The bus was equipped with a wireless connection to allow participants to publish their impressions and experiences as they happened. All posts were published under a main hashtag (#Dahmash) and a series of other hashtags agreed upon by the group. The trip was backed up by extensive social media activity by the participants on the ground and Palestinians and solidarity activists further afield. Photos, tweets, statuses and articles all bearing the Dahmash hashtag (#) swept social media networks with messages of solidarity and support for threatened Arab communities in the central region, and particularly for Dahmash whose families facing demolition and eviction have been a special focus of 7amleh's campaigning. Among the tweets and posts were the following: #Dahmash - the Nakba continues! The law is not legal in #Dahmash!

The village was set up by the state #Recognise_Dahmash. 70 houses with 1 address #Recognise_Dahmash Dahmash itself is a Palestinian village located on the '48 side of the Green Line, between the towns of Lydda and Ramle. Its families have been living there since 1951 and it today numbers around 700 residents and 70 houses. Although these families received these lands from the state, the village has never been recognised by Israel.

Israel agreed to ‘compensate’ those families it expelled from different regions by giving them a land in Dahmash that accounts for 15% of the land that the state confiscated. The families living now in Dahmash agreed to the land swap agreement, assuming that they would be allowed to rebuild their lives without being persecuted. All families now declare that they regret this deal.

The tour benefited from the participation of local hip-hop artist Tamer Nafar of the DAM rap group. Tamer started the tour near the Dahmash mosque in Lydda.
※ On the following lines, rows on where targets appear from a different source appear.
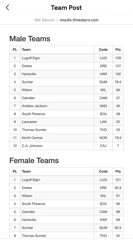Click the PL column header in Female Teams
Screen dimensions: 133x242
(x=15, y=172)
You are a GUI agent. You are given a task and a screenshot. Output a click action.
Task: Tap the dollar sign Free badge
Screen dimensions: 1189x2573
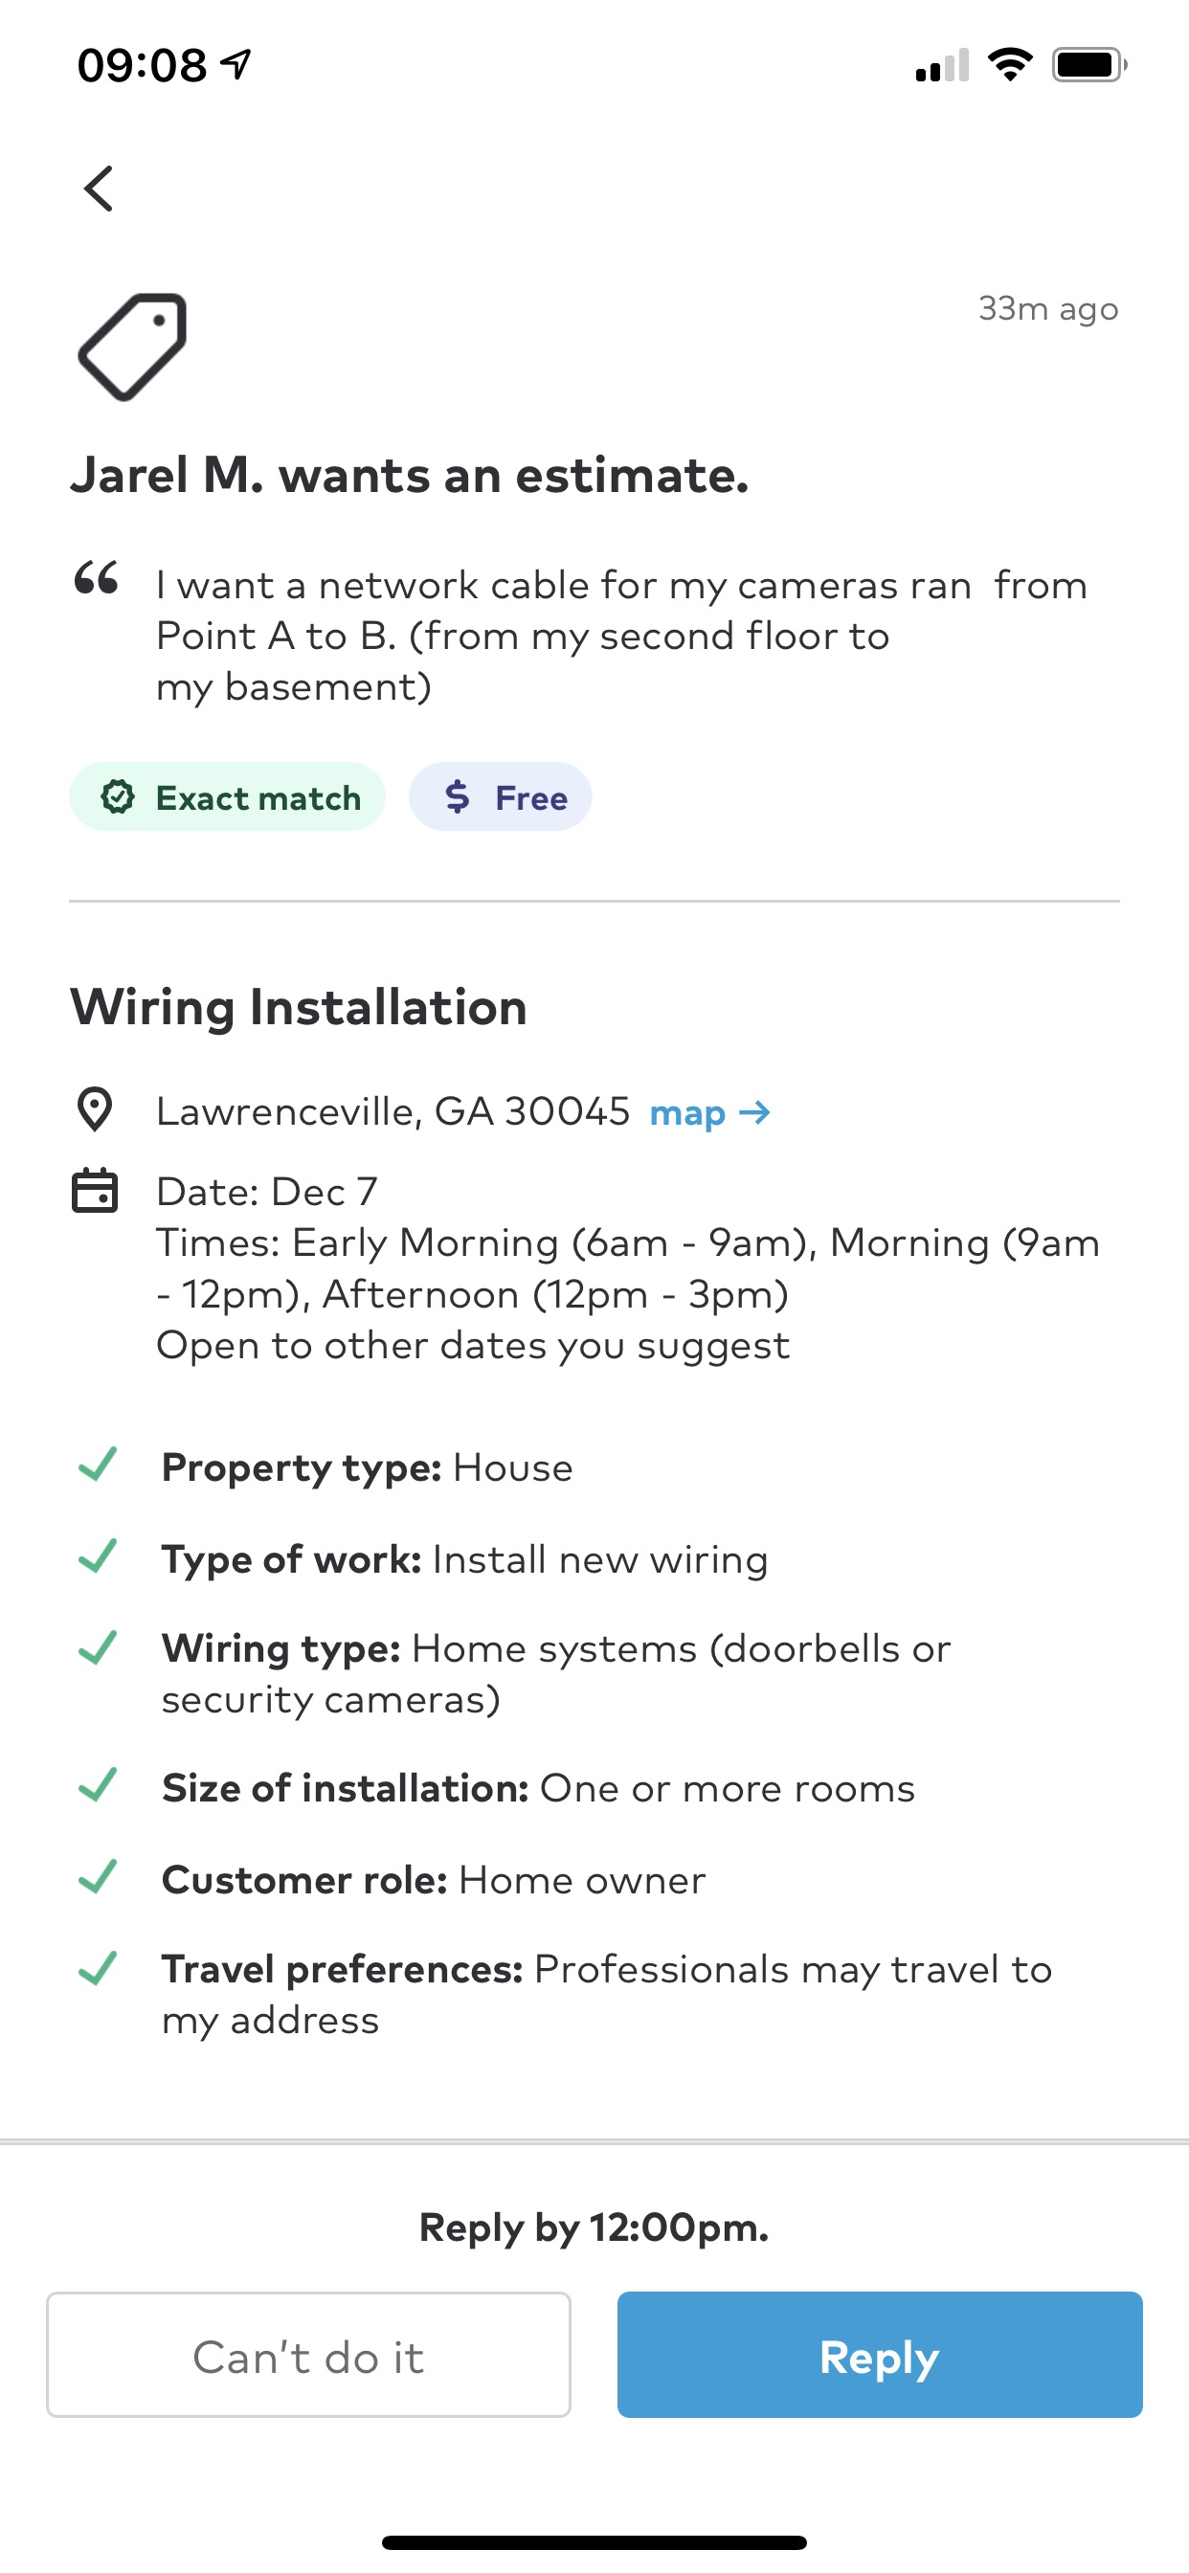[501, 797]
He spoke of the city’s history, from the massacre of 160 residents in 1948, to the overt racial discrimination which continues today, as evidenced by the blatant inequality between Arab and Jewish neighbourhoods and successive policies aimed at forcing Arab residents to leave, creating a link with Arab neighbourhoods such as Silwan in Jerusalem.

Local activist Rami Younis meanwhile spoke of a feeling of isolation among Palestinian residents of Lydda, Ramle, Dahmash and Jaffa, and of being cut off from Palestinians in the north of the country. Tamer and Rami also led the group through a tour of one of Lydda's most deprived areas, Almahatta neighbourhood around the railway station. With a population of around 6000 before the Nakba, only a few hundred managed to remain after the city's fall to Zionist militias. After the ensuing creation of Israel, numbers were then increased by internally displaced Palestinian refugees from the southern cities of Beer Sabe’, Asdoud and Askalan (now: Beersheba, Ashdod and Ashkelon).
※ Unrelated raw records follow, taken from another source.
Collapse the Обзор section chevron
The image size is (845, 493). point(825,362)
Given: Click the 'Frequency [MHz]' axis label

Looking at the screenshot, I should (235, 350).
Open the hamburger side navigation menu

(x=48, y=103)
The neighbourhood now houses around 9000 people in cramped, dirty conditions. No services are provided and no building permits have been issued since the 1948 Nakba, with residents squeezed in next to the largest railway junction in the country, their homes rattled daily by 300 passing trains. While in Dahmash the tour was hosted by members of the village's Popular Committee, with its head Arafat Ismail detailing the struggles the committee faces, and of the possibilities of forming a unified group with residents of Lydda and Ramle also facing threats of demolition. The committee talked about the legal battles they have to fight for every basic right. One example was explaining how they had to go to court in 2006, fighting a legal battle to send their children to school in Ramle. Parents and children in the village also shared their stories of daily worry, and their fears and hopes for the future.
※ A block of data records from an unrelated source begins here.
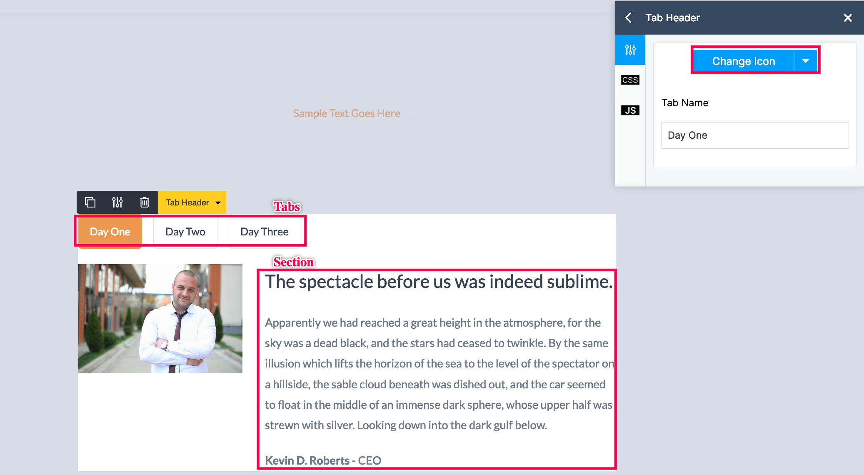The width and height of the screenshot is (864, 475).
Task: Click the Sample Text Goes Here heading
Action: [347, 113]

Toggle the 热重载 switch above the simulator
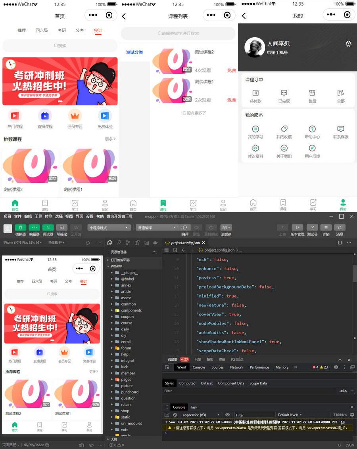56,243
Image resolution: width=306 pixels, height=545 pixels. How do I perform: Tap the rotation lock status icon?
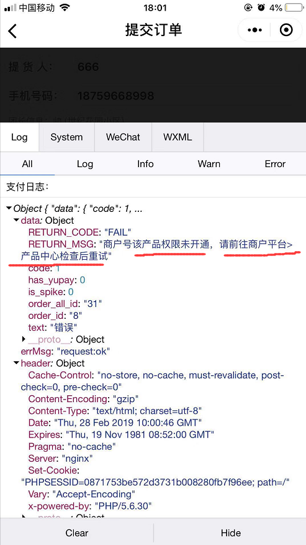[248, 7]
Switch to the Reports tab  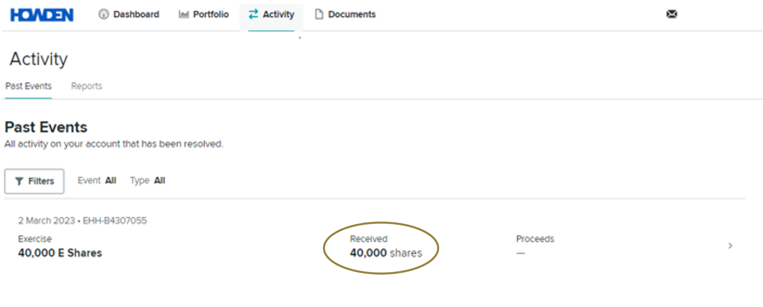pos(86,86)
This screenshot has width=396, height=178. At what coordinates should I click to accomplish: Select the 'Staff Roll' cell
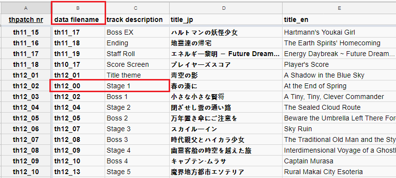pos(137,54)
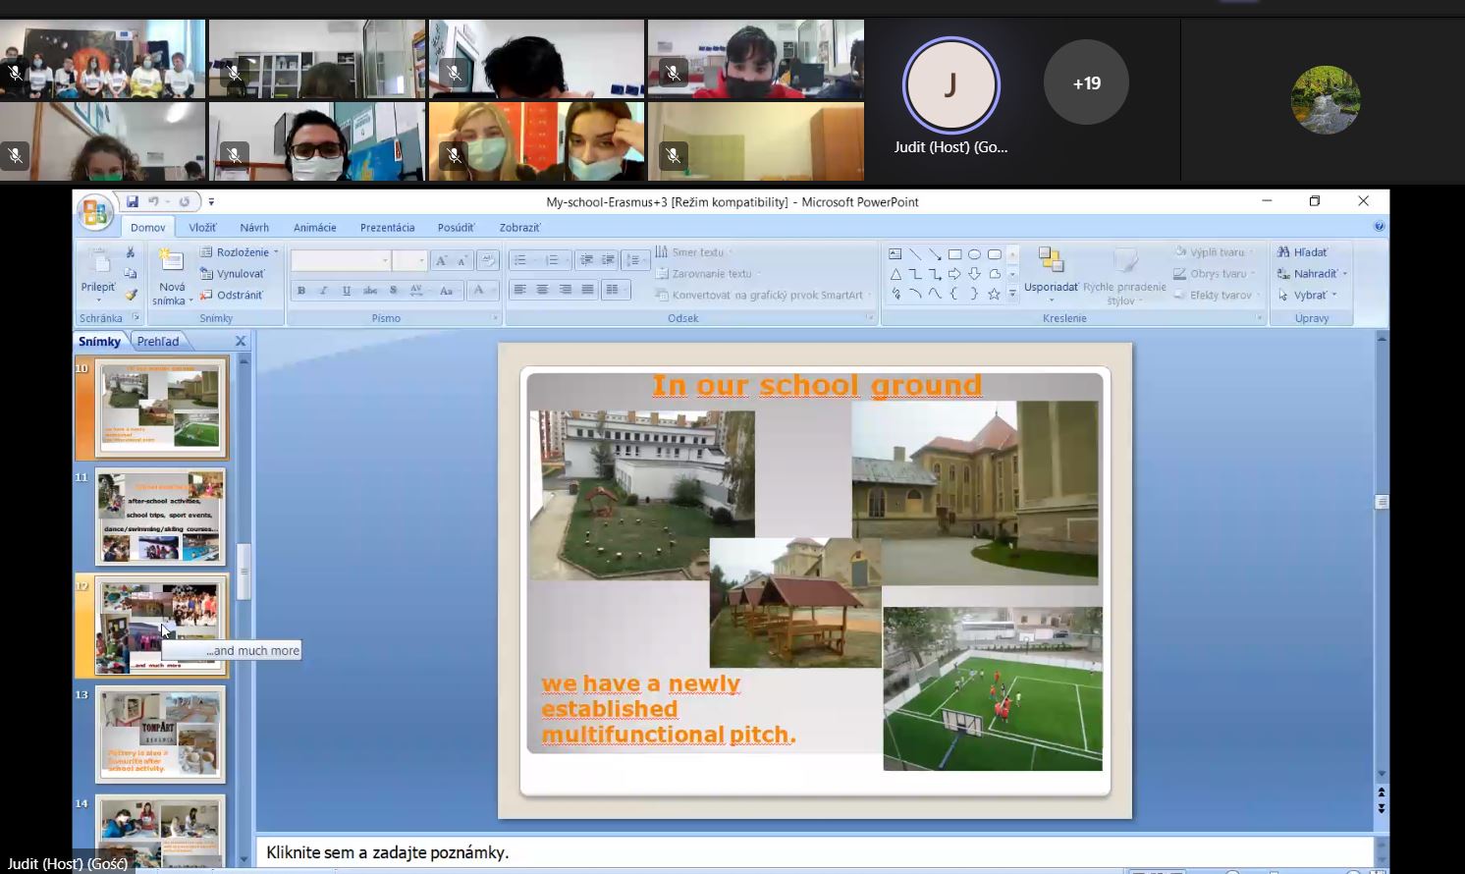Toggle underline text formatting
This screenshot has width=1465, height=874.
(x=347, y=291)
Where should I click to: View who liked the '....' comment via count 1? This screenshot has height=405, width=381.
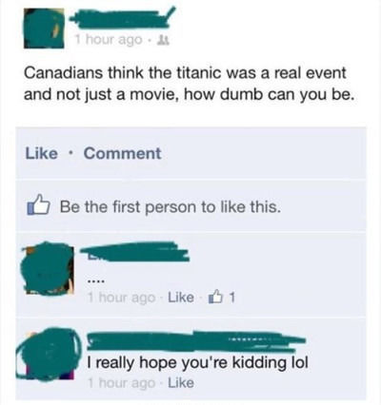[232, 298]
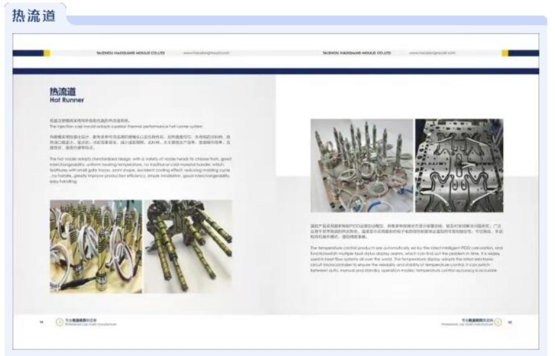555x356 pixels.
Task: Open the website URL in right page header
Action: tap(431, 53)
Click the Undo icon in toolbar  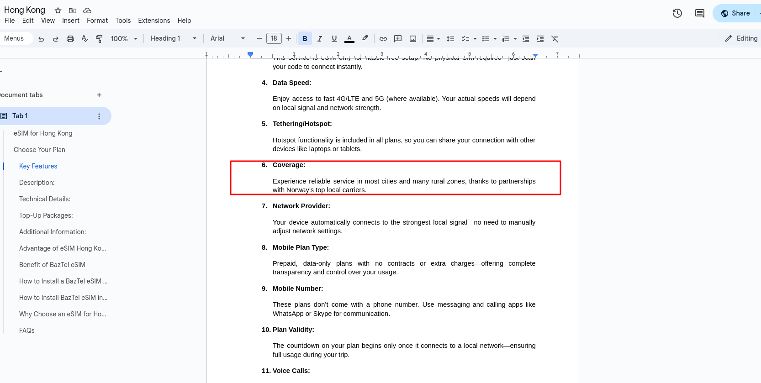tap(41, 39)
At the end of the tour Minem Marouf, board member of 7amleh, stated: “By organizing these tours on a monthly basis, we aim to connect between activists on the ground with activists in the virtual spaces of the various social media platforms. It is of monumental importance to use these platforms to raise public awareness to the systematic deprivation of living spaces which Palestinian citizens of Israel suffer from. Israel continuously tries to shrink our living spaces through blatantly discriminatory housing policies and Jewish only privileges in public land authority projects, both of which are in violation of basic human rights”.